Divided as it still is among its several collectors, the manuscript of Illuminations, “a sheaf of loose, unnumbered sheets,” (Félix Fénéon) was not exactly a book, and may not actually have been called Illuminations, or The Illuminations, but that is another story. In this new translation, Donald Revell becomes neo-alchemical transpositions of Arthur Rimbaud. He fancifully exhibits dreams and hallucinations, new elliptical ultrasounds ending “with angels of fire and ice.” Revell’s dedicated translation presents these astonishing prose poems “bedecked with flags and flowers.”

Norma Cole

Finally, a translation that brings Rimbaud, entire and vital, into English. In his masterful and acutely intuitive treatment of this classic, Donald Revell has caught the immediacy of tone and the jarring, often downright alarming juxtapositions and word choices that make Rimbaud’s work still so unnervingly modern.
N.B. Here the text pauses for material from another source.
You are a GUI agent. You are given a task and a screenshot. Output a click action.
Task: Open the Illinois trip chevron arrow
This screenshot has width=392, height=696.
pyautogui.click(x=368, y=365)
Revell has made these familiar poems no longer familiar, but strange and raw—what a pleasure to be able to discover them all over again!

Cole Swensen

What a blessing to be given Donald Revell’s revelling again in the work of Rimbaud, this time in The Illuminations, Rimbaud’s ecstatic vision of life on earth and its end. His “further gospel” (following that of Jesus of Nazareth) proclaims not hope, but happiness. And all in Revell’s brilliantly buoyant natural language, and, as in A Season in Hell, the gift of his risky and devoted Translator’s Afterword.

Jean Valentine




About the Author
Reviews
Excerpt




A volatile and peripatetic poet, the prodigy Arthur Rimbaud wrote all of his poetry in a space of less than five years. His poem “Voyelles” invoked synesthesia, marking him as a founder of French symbolism, and his Une Saison en Enfer (A Season in Hell) is considered one of the first works of free verse. His poetry was subconsciously inspired and highly suggestive; his persona was caustic and unstable. Though brilliant, during his life his peers regarded him as perverse, unsophisticated, and youthfully arrogant, and he died virtually indifferent to his own work.
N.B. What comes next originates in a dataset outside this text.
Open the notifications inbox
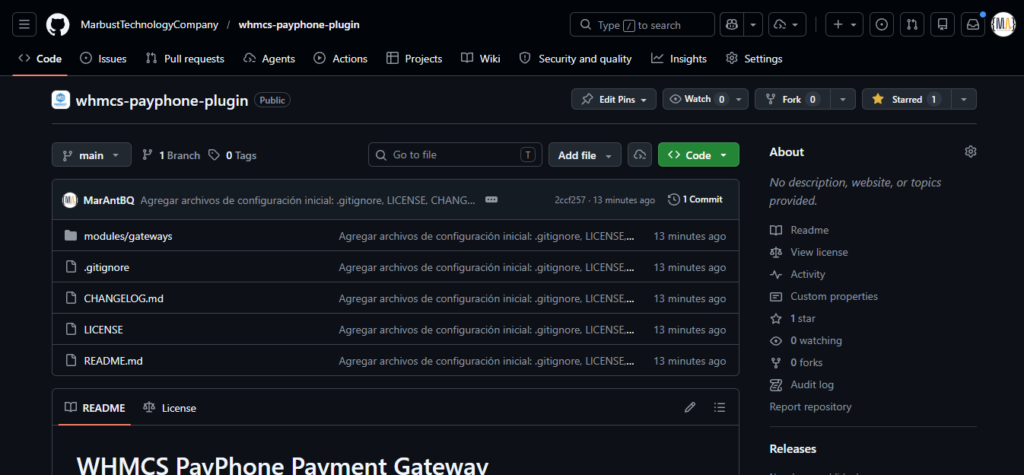Viewport: 1024px width, 475px height. point(972,25)
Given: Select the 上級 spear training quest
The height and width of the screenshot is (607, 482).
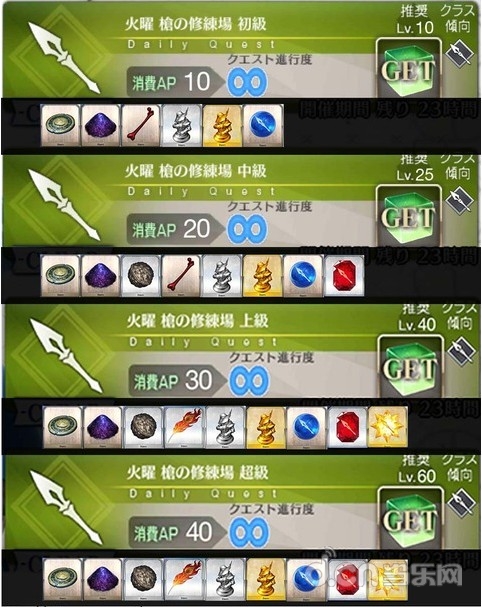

Donald Revell is Professor of English & Director of Creative Writing programs at UNLV. Thief of Strings is his tenth poetry collection, published by Alice James. Twice winner of the PEN Center USA Award for Poetry, he has also won the Academy of American Poets Lenore Marshall Prize and is a former fellow of the Ingram Merrill and Guggenheim Foundations. Additionally, he has twice been granted fellowships in poetry from the National Endowment for the Arts. Donald Revell’s previous translations include A Season in Hell by Arthur Rimbaud (Omnidawn 2007), which won the PEN USA Translation Award. He has also translated The Self-Dismembered Man: Selected Later Poems by Guillame Apollinaire, and Alcools: Poems by Guillame Apollinaire, both published by Wesleyan University Press. His books of essays include Invisible Green: Selected Prose, published by Omnidawn. Former editor-in-chief of Denver Quarterly, he now serves as poetry editor of Colorado Review. Revell lives in the desert south of Las Vegas with his wife, poet Claudia Keelan, and their children Benjamin Brecht and Lucie Ming.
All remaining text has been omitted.